Occorreva però che i decisori politici adottassero le opportune misure.
Ad esempio la California, come accennato, ha stabilito che ad ogni nuovo impianto di energia pulita realizzato si doveva abbinare un sistema di accumulo. Sempre negli Stati Uniti, in collaborazione con la società Xcel Energy, la stessa azienda italiana ha avviato due progetti (che hanno subito superato la fase sperimentale), per dotare con questa tecnologia interi quartieri delle città e singole abitazioni; in quest’ultimo caso le batterie al sale abbinate ad un impianto fotovoltaico hanno reso del tutto indipendenti da qualsiasi altra fornitura i rispettivi abitanti.
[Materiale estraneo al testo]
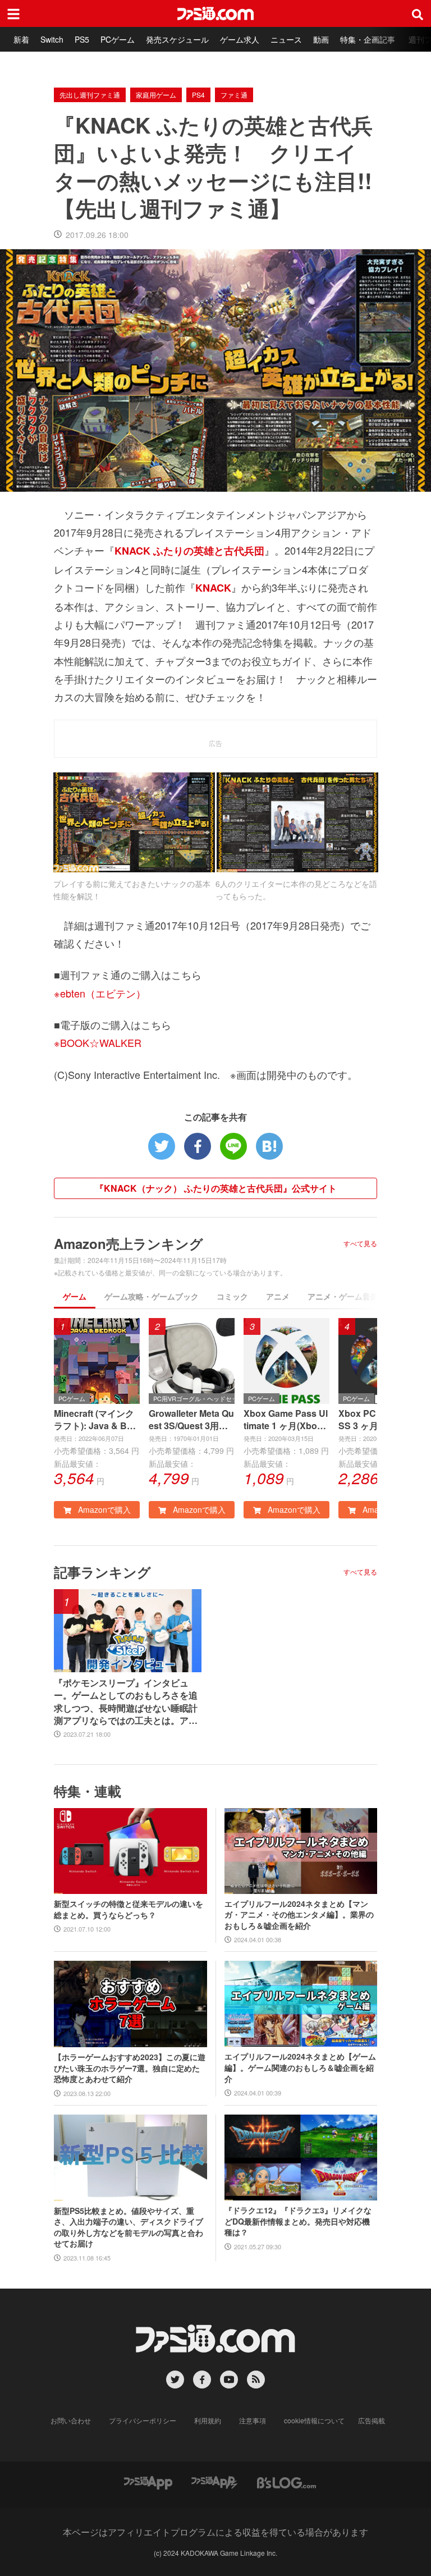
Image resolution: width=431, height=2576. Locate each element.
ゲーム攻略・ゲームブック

Persino i francesi di EdF, quelli che per intenderci pensavano di poter vendere ancora le centrali nucleari di terza generazione in tutto il mondo, attraverso una società specifica che si occupa di rinnovabili (Energie Nouvelle) da anni realizza investimenti in questi sistemi di stoccaggio. Una sorta di legge del contrappasso: quelli che volevano rifilare un altro “bidone atomico” alle future generazioni, sono stati costretti a comprarsi la nuova tecnologia pulita.
E come ha dimostrato lo studio americano dell’ILSR a farne le spese, proprio in Italia, dove il nucleare è stato cancellato per ben due volte dai cittadini, sono state soprattutto le centrali a ciclo combinato, le turbogas appena costruite da un’importante azienda energetica italiana (Sorgenia), a rivelarsi un gigantesco flop: l’azienda, a causa dei troppi debiti accumulati, è stata poi rilevata proprio dal pool di banche che ne avevano finanziato la costruzione. Anche le associazioni dei produttori e dei venditori di elettricità (i cosiddetti trader), sono poi insorte contro il distributore italiano di energia (TERNA) che a sua volta aveva messo in campo dei sistemi di accumulo. Queste associazioni hanno sostenuto che lo stoccaggio di energia si configura come un vero proprio sistema di produzione e pertanto era ed è solo di loro competenza (che però non avevano intenzione di attuare): con lo stoccaggio dell’energia pulita TERNA avrebbe fatto la parte di un concorrente improprio con costi di installazione elevati e a carico degli utenti. Ma grazie anche alle batterie al sale che trattengono l’energia prodotta dal sole, la società ha tirato dritto per la sua strada ed ha continuato a investire nell’accumulo di energia pulita. Il definitivo sorpasso delle rinnovabili a favore del pianeta e degli utenti quindi non soloi è a portata di mano, ma è già realtà. Bisogna stare attenti però alle lobby e a quali decisioni prenderanno i politici.